Work item
Take the entries that follow and return only the lines from the one with "The image size is (1519, 784)." through the final line, leaving every picture behind.

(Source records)

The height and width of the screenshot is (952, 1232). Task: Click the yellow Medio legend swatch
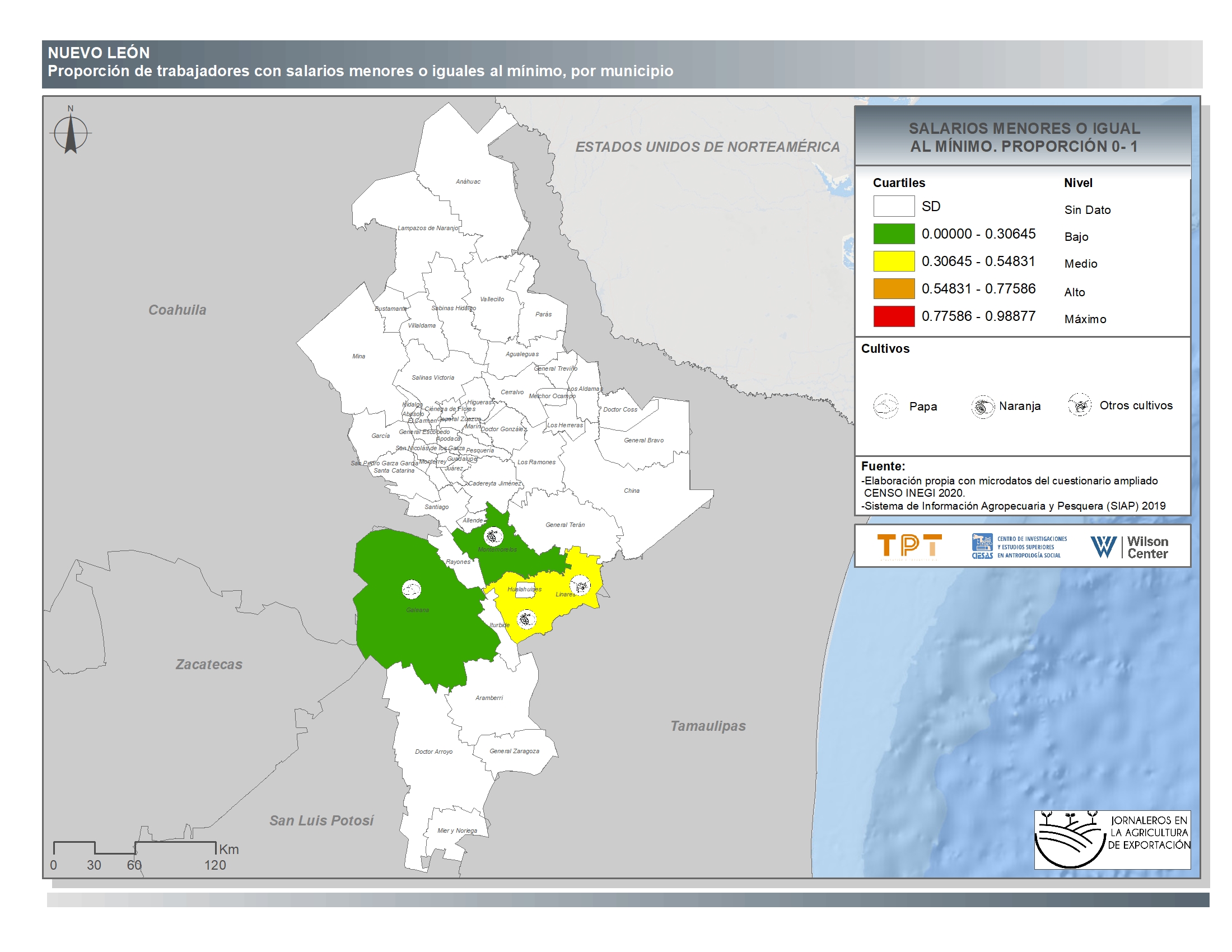click(x=894, y=261)
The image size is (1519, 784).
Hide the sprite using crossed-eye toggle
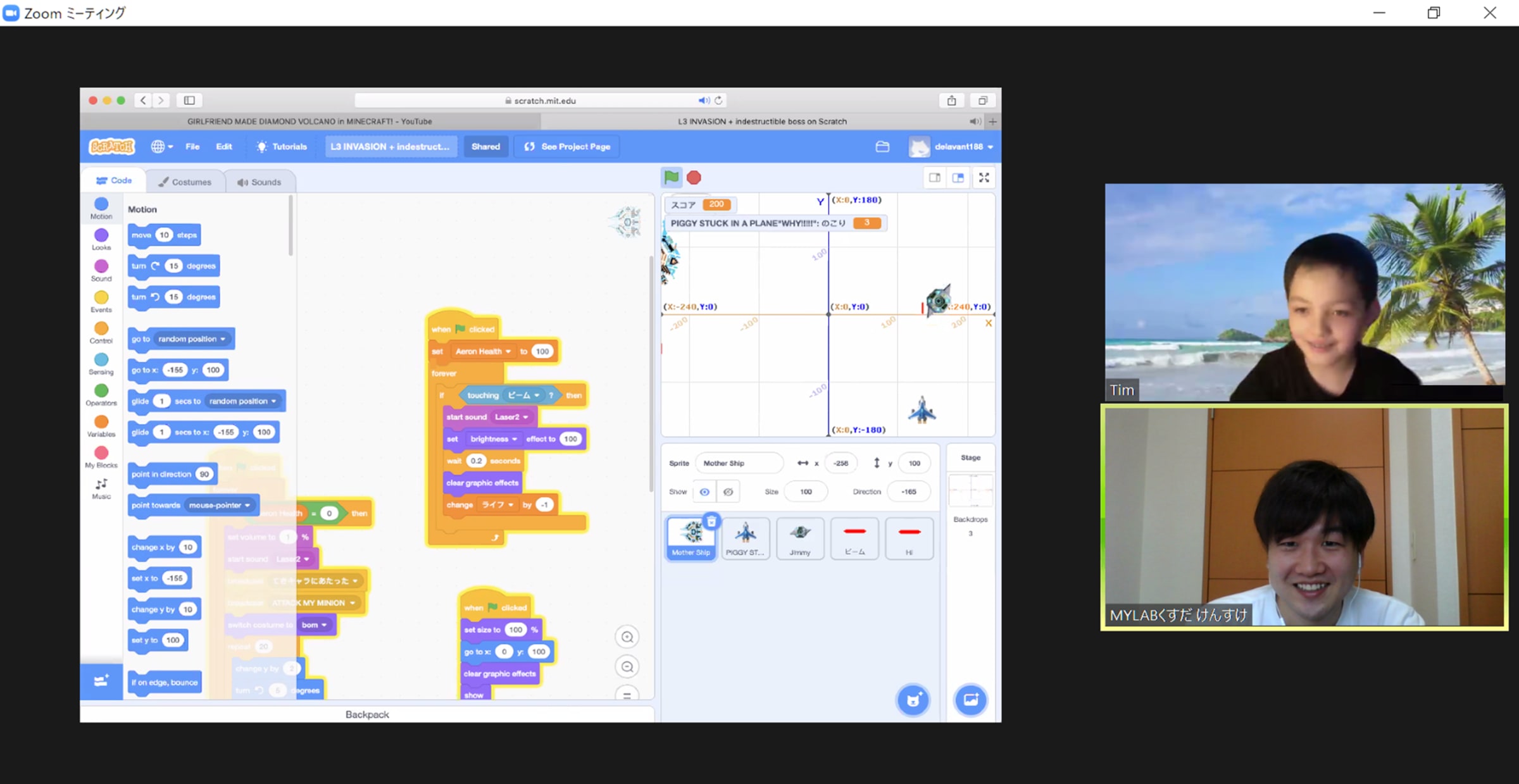(x=728, y=492)
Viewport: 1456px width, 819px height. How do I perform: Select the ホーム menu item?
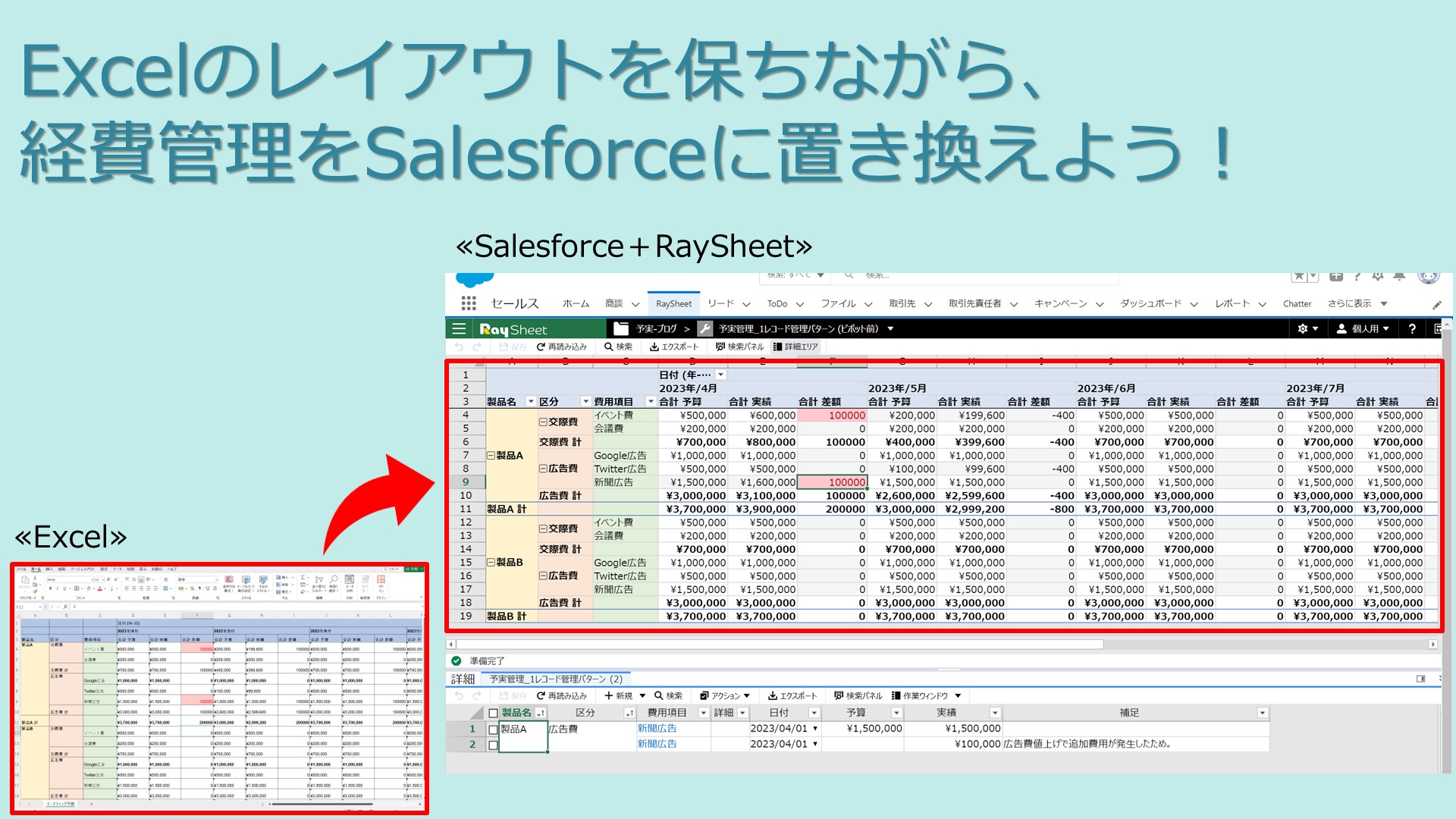pyautogui.click(x=575, y=303)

Solution for this exercise
The image size is (1519, 784).
Hide the sprite using crossed-eye toggle
(x=728, y=492)
Viewport: 1456px width, 819px height. How do I perform: Select the ホーム menu item?
pyautogui.click(x=575, y=303)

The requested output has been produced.